--- Given information ---
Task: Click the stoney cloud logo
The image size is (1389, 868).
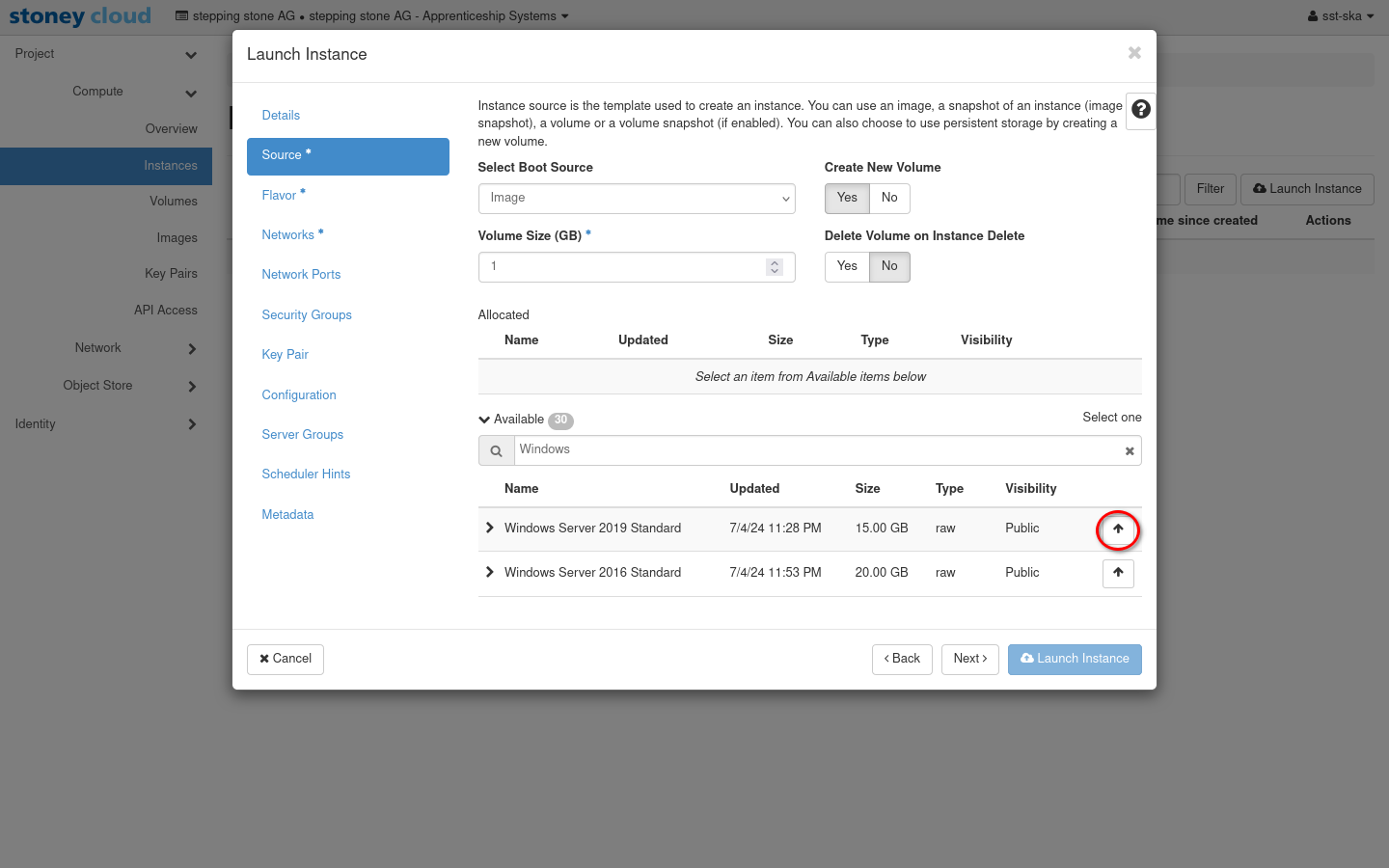Action: 80,16
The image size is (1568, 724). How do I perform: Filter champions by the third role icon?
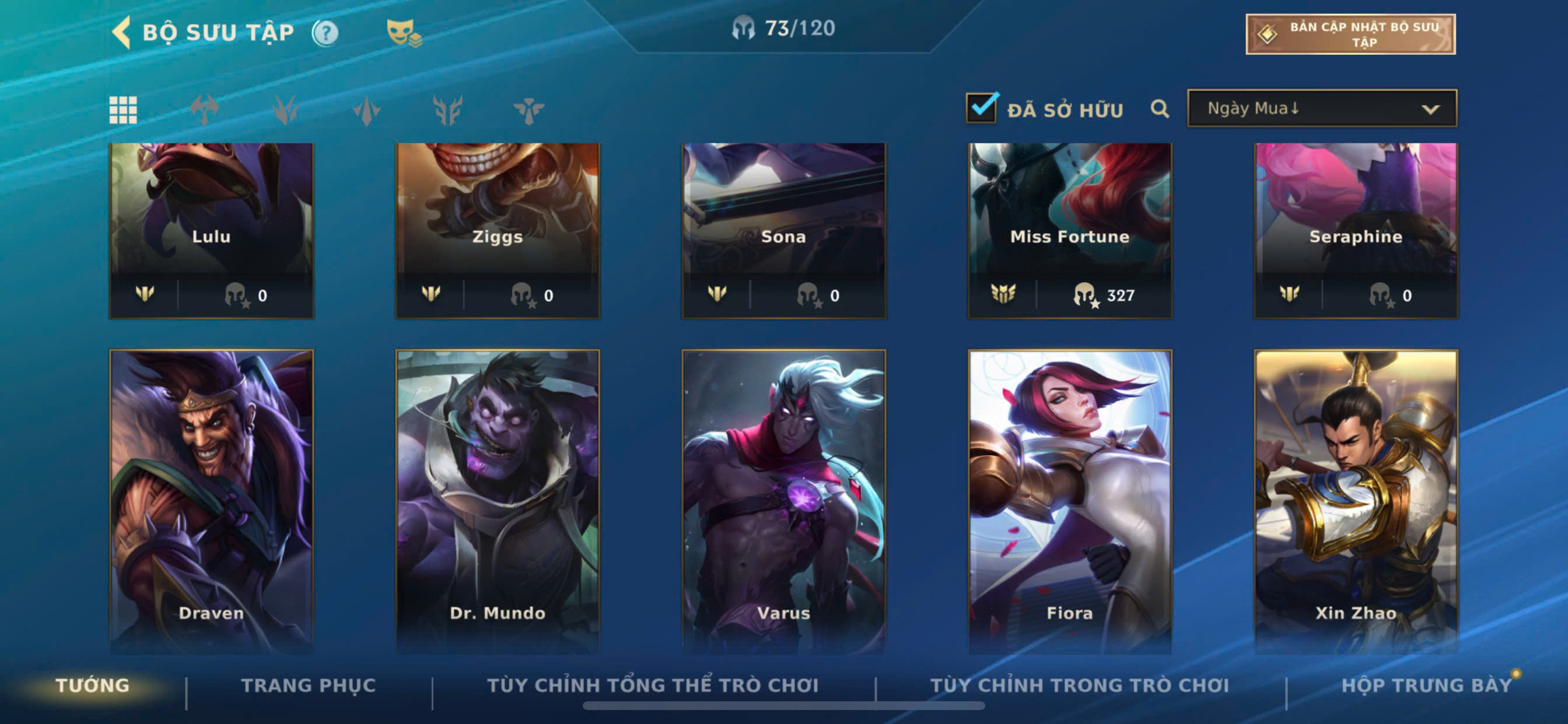366,110
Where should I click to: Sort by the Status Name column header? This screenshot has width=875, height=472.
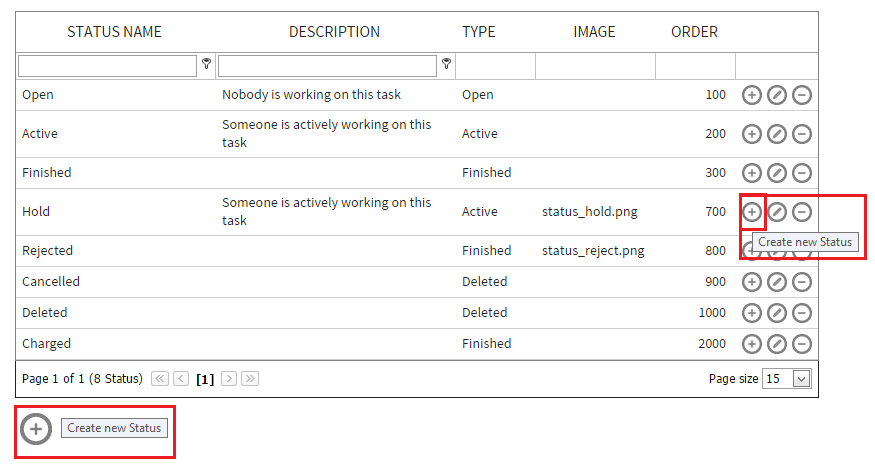[114, 32]
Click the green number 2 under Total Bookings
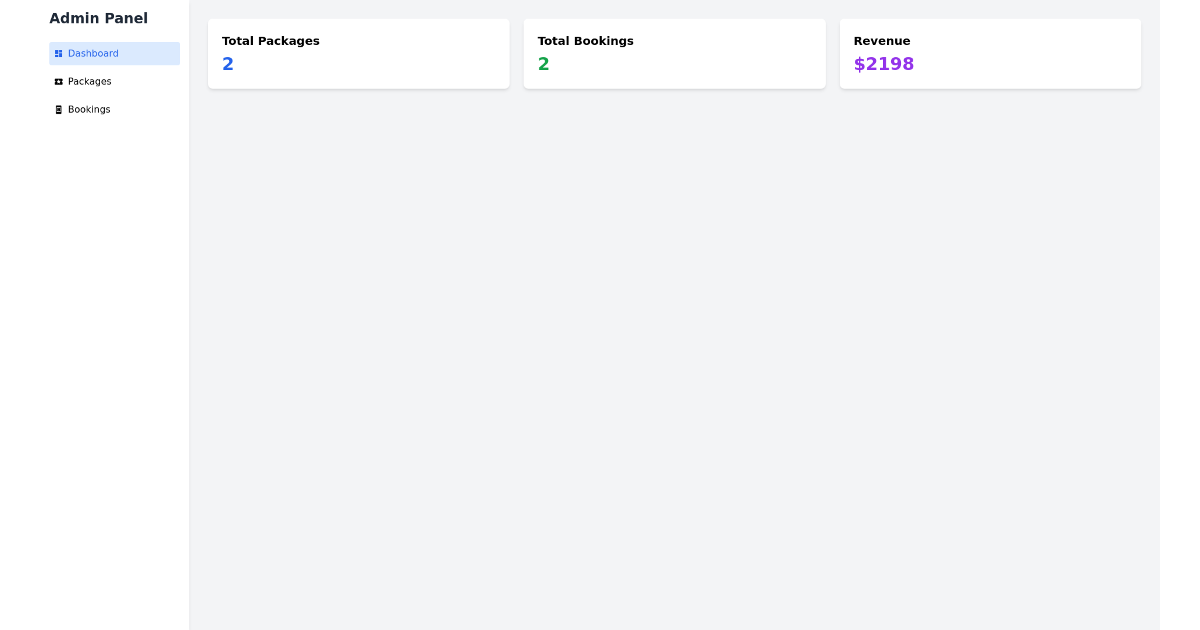The width and height of the screenshot is (1200, 630). (x=543, y=64)
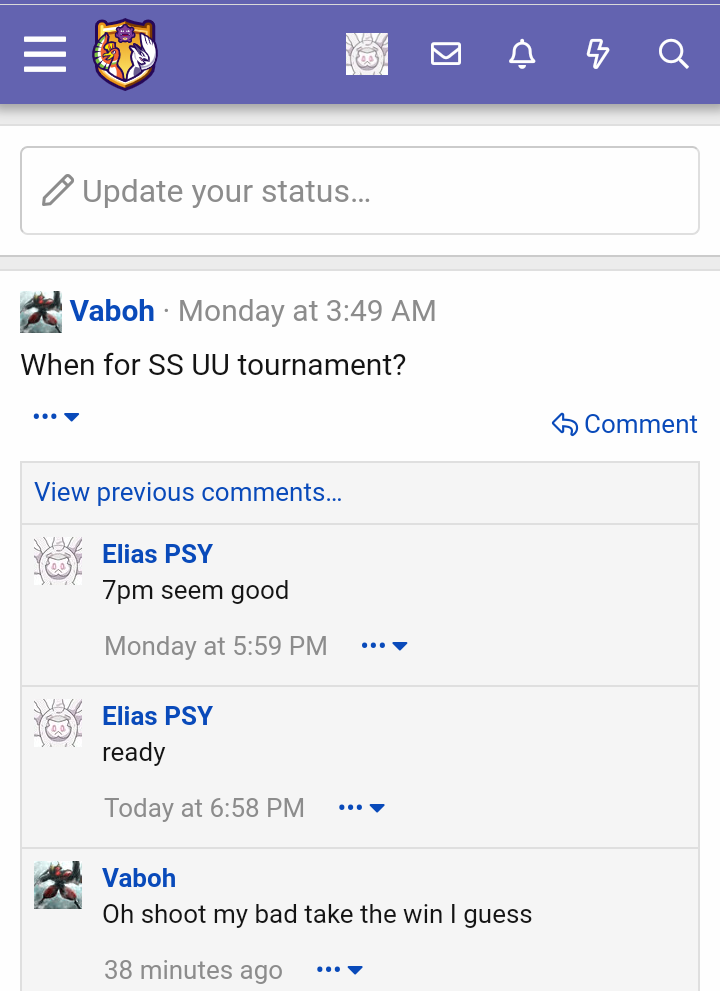Expand options next to Monday at 5:59 PM
Viewport: 720px width, 991px height.
click(384, 646)
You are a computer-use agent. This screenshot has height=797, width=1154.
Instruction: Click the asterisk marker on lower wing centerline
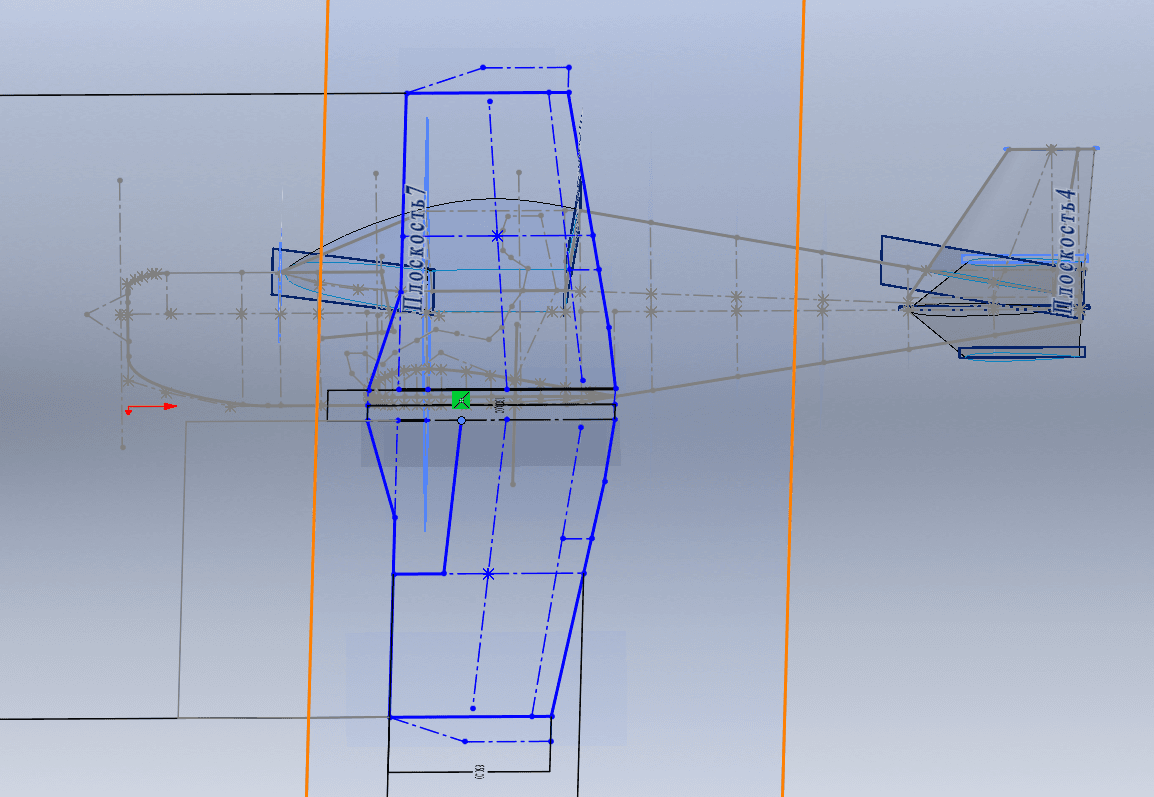(x=488, y=574)

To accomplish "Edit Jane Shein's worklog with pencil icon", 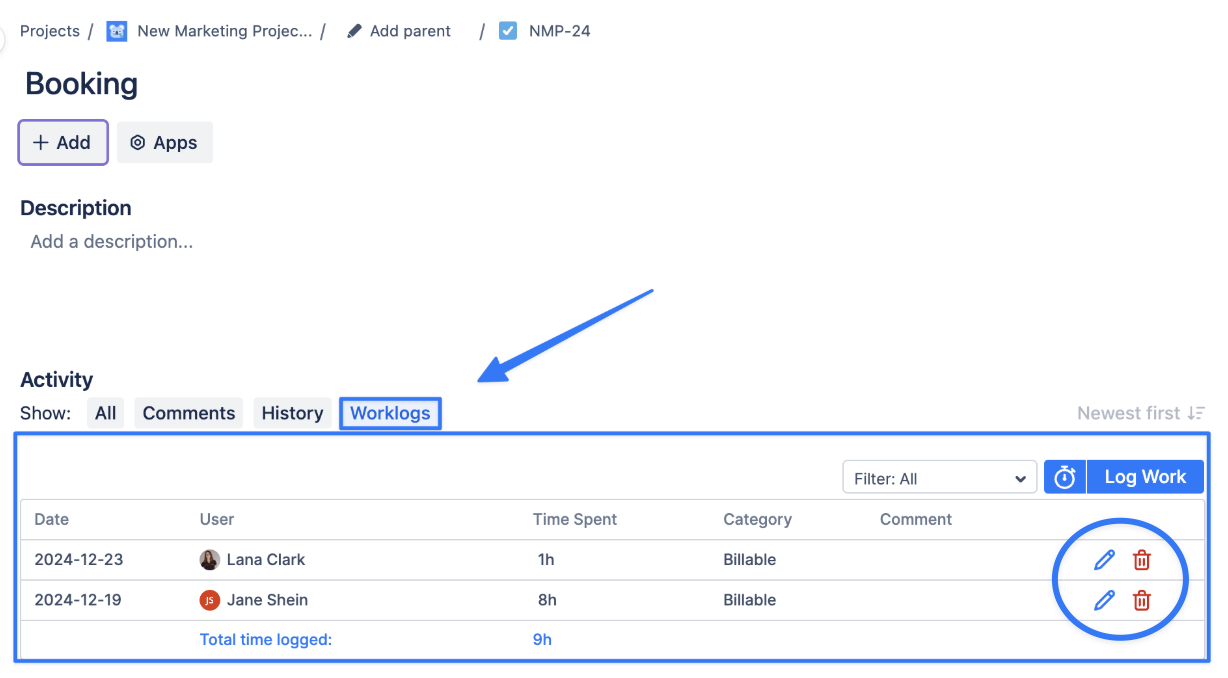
---
* Given request: Pull out every line of the material above that contains the string "This". Case counts.

* Final answer:
Where should I click to: Sort by the Status Name column header? This screenshot has width=875, height=472.
You are a computer-use agent. This screenshot has height=797, width=1154.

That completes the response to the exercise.